### DATA EXTRACT

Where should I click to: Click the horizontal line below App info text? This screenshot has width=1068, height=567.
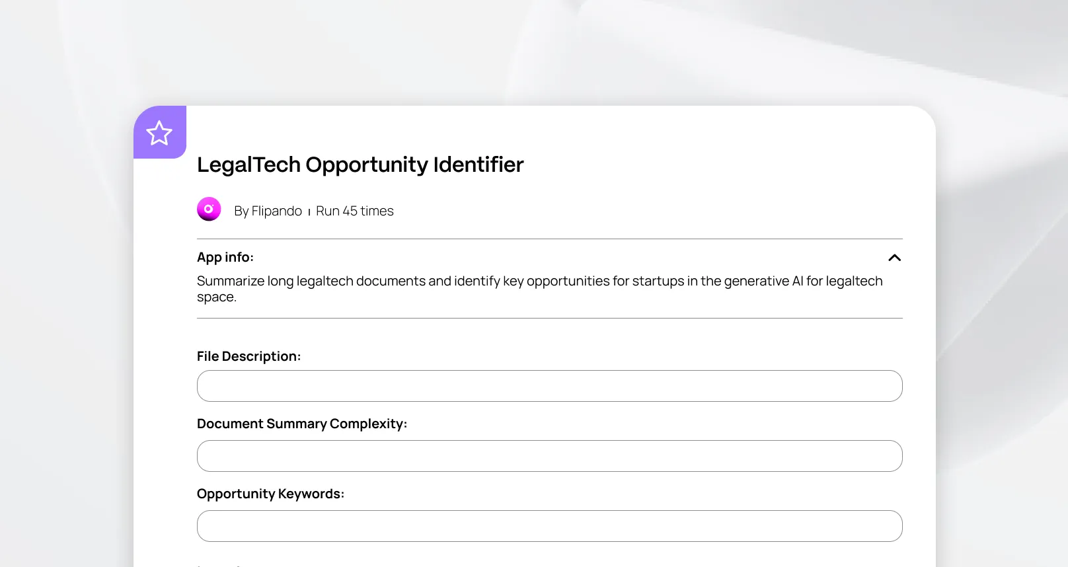click(549, 319)
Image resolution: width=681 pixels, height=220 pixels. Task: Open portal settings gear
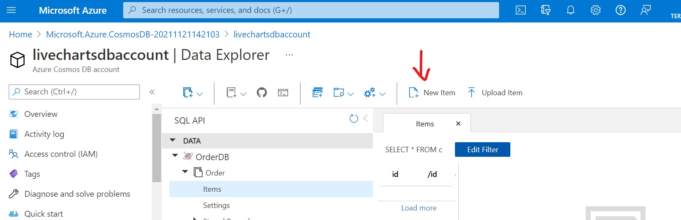596,10
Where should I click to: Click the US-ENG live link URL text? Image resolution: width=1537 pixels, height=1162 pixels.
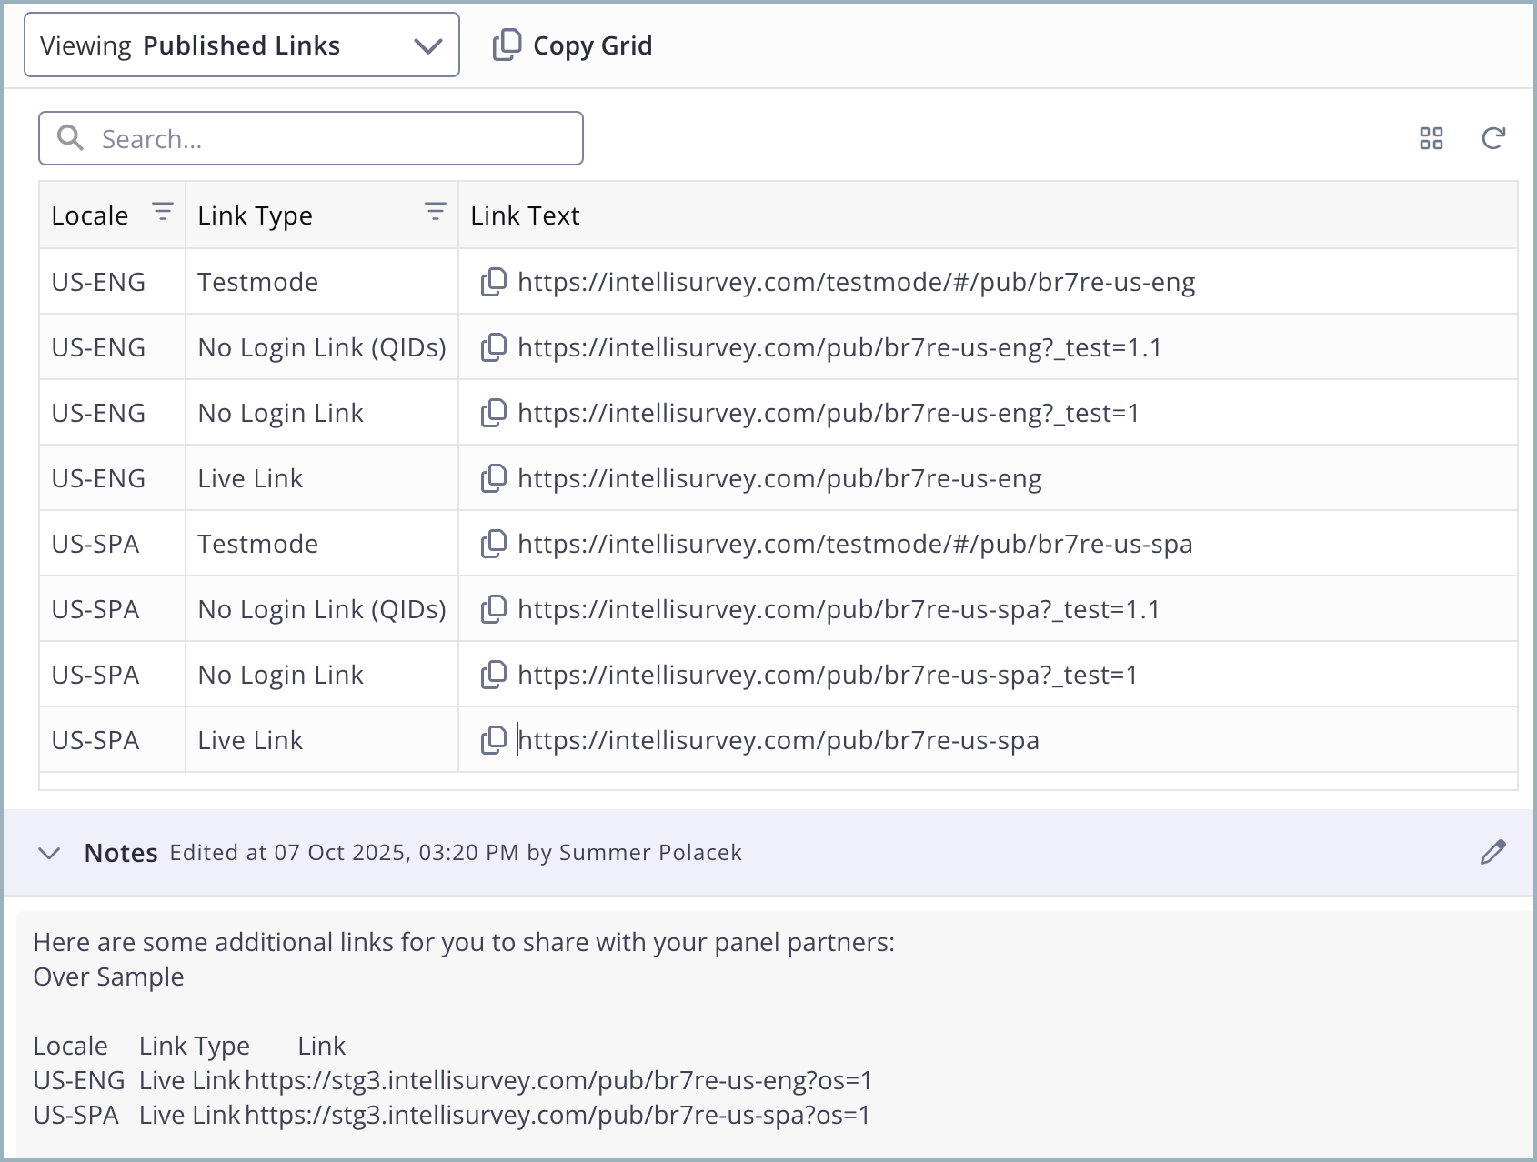(779, 478)
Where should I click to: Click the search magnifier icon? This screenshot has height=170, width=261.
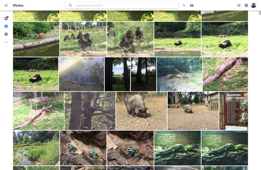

######

WHAT THE TASK ASKS:
Reproduce the records above word for word, without the images.

WRITTEN REPLY:
Where should I click to: Click the horizontal line below App info text? This screenshot has width=1068, height=567.
click(549, 319)
Image resolution: width=681 pixels, height=220 pixels. Task: Open portal settings gear
596,10
Where should I click to: Click the US-ENG live link URL text? Image resolution: width=1537 pixels, height=1162 pixels.
(779, 478)
Where should I click to: Click the search magnifier icon? This screenshot has height=170, width=261.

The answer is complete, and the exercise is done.